== EXTRACT

Sometimes we would gather under the pear trees at the back of our house to break beans or shell peas. We all had gardens that were coming in about the same time and it was so much more fun to gather under those trees sharing the work load and a few stories. Mom would put out the lawn chairs and we would sit down, drape a towel over our legs, place a roll pan on our lap full of peas, and a large pot on the ground to throw the peas in when they came out of the shell.
I can still hear the peas hit the metal pan like it was yesterday. Then mom and Aunt Kat would begin talking and telling stories about what it was like when they grew up. Their words rolled off their tongues like warm molasses. We would just have to ask, “Aunt Kat, did you ever get in trouble?” Then the story would begin. It was always punctuated by my aunt’s contagious laughter. Sometimes she and mom would get to laughing so hard that, when Aunt Kat threw her peas, she would miss the pan all together and that was when we learned our aunt knew a foreign language.

====
== MATERIAL PROVIDED

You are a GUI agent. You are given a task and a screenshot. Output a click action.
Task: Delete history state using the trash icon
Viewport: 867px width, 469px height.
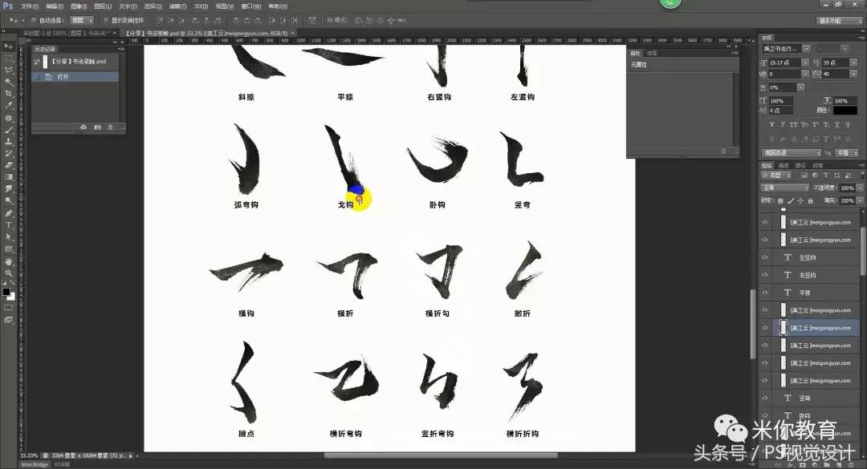tap(111, 127)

====

WHAT TO WORK ON.
Quote the passage about shelling peas word for word, from "Sometimes we would" up to and including "of the shell.".

EXERCISE RESPONSE.
Sometimes we would gather under the pear trees at the back of our house to break beans or shell peas. We all had gardens that were coming in about the same time and it was so much more fun to gather under those trees sharing the work load and a few stories. Mom would put out the lawn chairs and we would sit down, drape a towel over our legs, place a roll pan on our lap full of peas, and a large pot on the ground to throw the peas in when they came out of the shell.